To avoid any confusion use plain min()/max() and explicitely cast
the u64 expression to the correct signed value.
Use a simple max() for the max_pkt_offset calulation and delete the
comment about why the cast to u32 is safe.
Signed-off-by: David Laight <david.laight.linux@gmail.com>
---
kernel/bpf/verifier.c | 29 +++++++++++------------------
1 file changed, 11 insertions(+), 18 deletions(-)

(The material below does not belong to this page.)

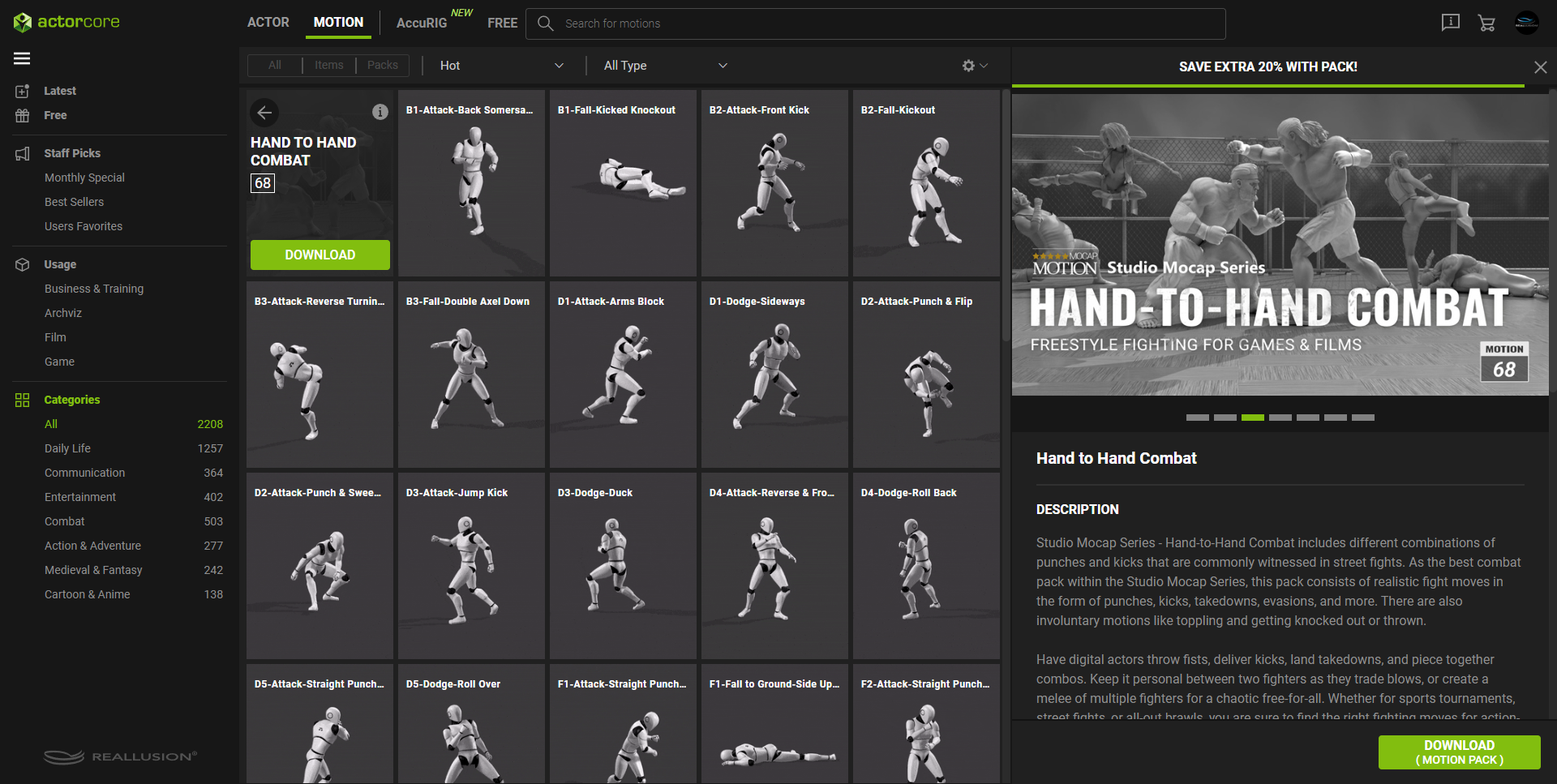
Task: Click Download Motion Pack button
Action: click(x=1458, y=752)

diff --git a/kernel/bpf/verifier.c b/kernel/bpf/verifier.c
index ff40e5e65c43..22fa9769fbdb 100644
--- a/kernel/bpf/verifier.c
+++ b/kernel/bpf/verifier.c
@@ -2319,12 +2319,12 @@ static void __update_reg32_bounds(struct bpf_reg_state *reg)

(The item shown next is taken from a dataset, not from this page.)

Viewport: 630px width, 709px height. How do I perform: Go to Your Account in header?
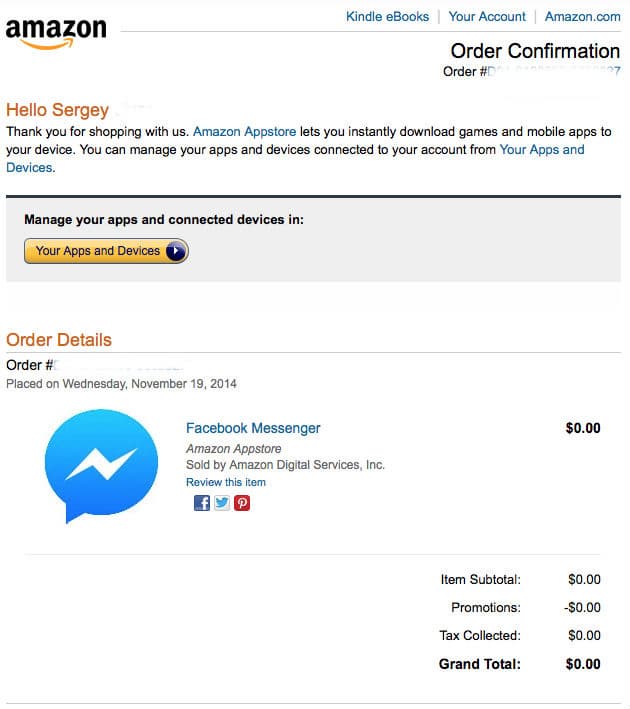(x=487, y=17)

struct tnum var32_off = tnum_subreg(reg->var_off);
/* min signed is max(sign bit) | min(other bits) */
- reg->s32_min_value = max_t(s32, reg->s32_min_value,
- var32_off.value | (var32_off.mask & S32_MIN));
+ reg->s32_min_value = max(reg->s32_min_value,
+ (s32)(var32_off.value | (var32_off.mask & S32_MIN)));
/* max signed is min(sign bit) | max(other bits) */
- reg->s32_max_value = min_t(s32, reg->s32_max_value,
- var32_off.value | (var32_off.mask & S32_MAX));
- reg->u32_min_value = max_t(u32, reg->u32_min_value, (u32)var32_off.value);
+ reg->s32_max_value = min(reg->s32_max_value,
+ (s32)(var32_off.value | (var32_off.mask & S32_MAX)));
+ reg->u32_min_value = max(reg->u32_min_value, (u32)var32_off.value);
reg->u32_max_value = min(reg->u32_max_value,
(u32)(var32_off.value | var32_off.mask));
}
@@ -2332,11 +2332,11 @@ static void __update_reg32_bounds(struct bpf_reg_state *reg)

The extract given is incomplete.